GitHub - simanw/PieceTableEditor: Text Editor based on piece table method, implemented in array and splay tree. The latter is 300x faster than a naive editor editing on immutable strings

Requirements

go 1.14

(No external libraries used)

Run

To run the demo

go run main.go

To test

cd tests
go test -bench=. -benchmem editor_test.go

Implementation Overview

Bottleneck analysis

B/op values tell you how many bytes were allocated per loop. allocs/op tells how many (distinct) memory allocations occurred per op.

I first used built-in testing tools of Go to find out the performance bottleneck. As shown in the screenshots, apparently, CopyPaste and Misspelling are the two most expensive operations. And the reasons are obvious.

It is inefficient to keep everything in a single String object.
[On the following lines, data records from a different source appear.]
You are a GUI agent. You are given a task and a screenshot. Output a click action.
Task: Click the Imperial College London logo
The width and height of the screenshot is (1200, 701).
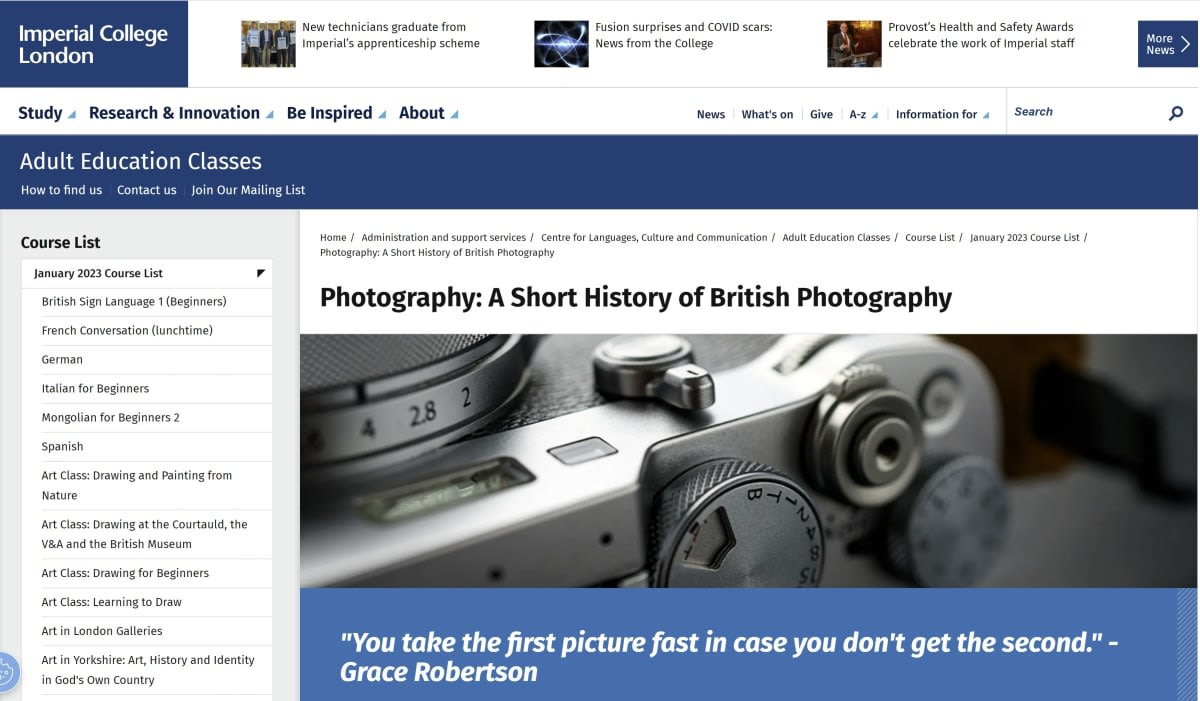(x=93, y=43)
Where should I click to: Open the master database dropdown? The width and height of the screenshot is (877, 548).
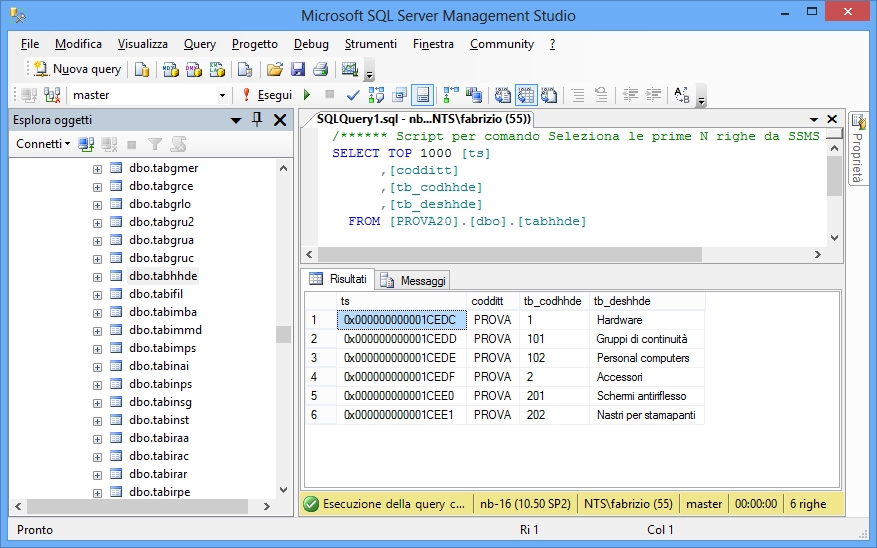(222, 95)
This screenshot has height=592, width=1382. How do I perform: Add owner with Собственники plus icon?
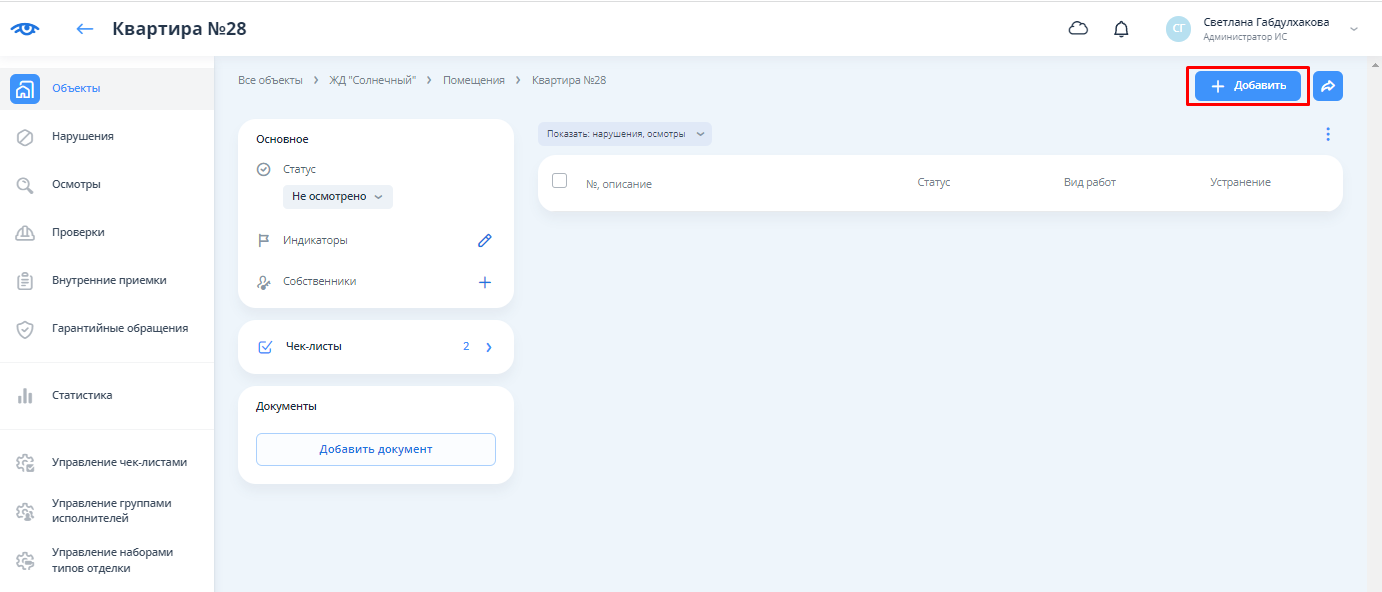pyautogui.click(x=485, y=282)
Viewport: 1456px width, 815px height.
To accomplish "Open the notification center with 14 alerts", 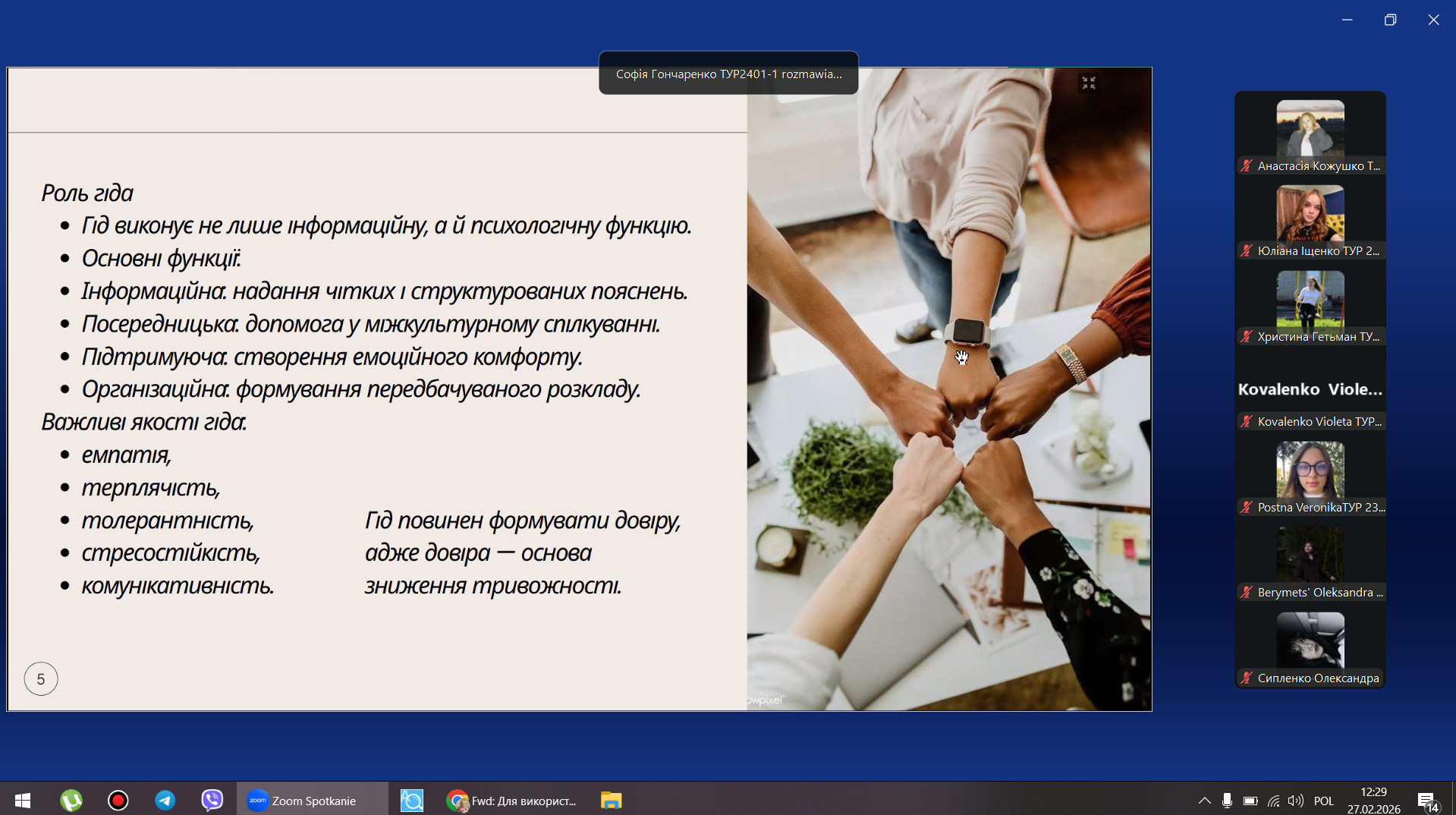I will pos(1427,801).
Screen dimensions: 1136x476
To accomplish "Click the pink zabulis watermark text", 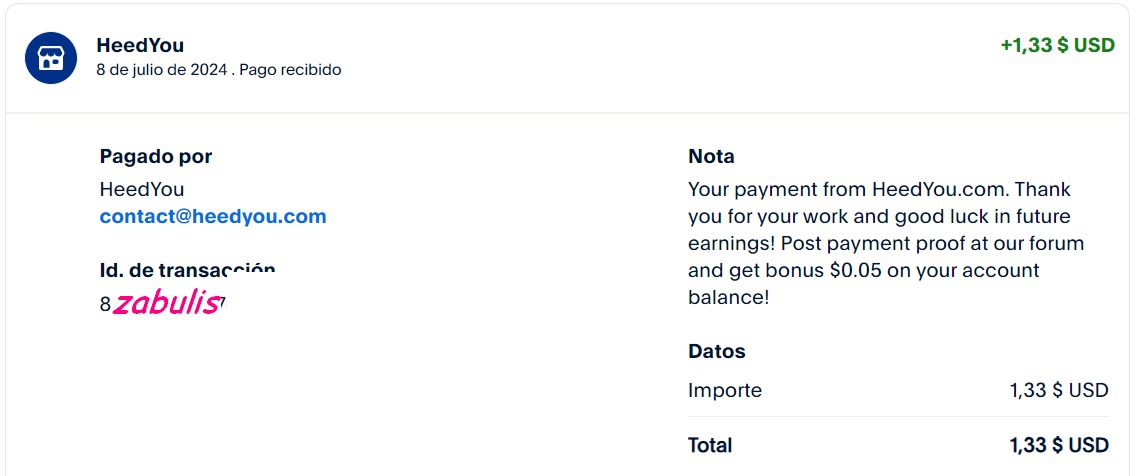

Naive Copy and Paste directly process the large string via indices. Because strings are immutable, this approach would require a lot of reallocation.
There are totally 235886 words of average length of 9 characters in the file "/usr/share/dict/words", which means that there are 235886 items in the map object. I tested the real memory usage of allocating such large map object, it turned out that a map with 235886 string-bool pairs required approximately to allocate 25.69MB.

Also, searching a word in the dictionary can be faster by storing words in a Trie because it reduces the number of comparisons.

Optimization

Piece table-based editor

A Piece Table is a data structure typically used to represent a series of edits on a text document.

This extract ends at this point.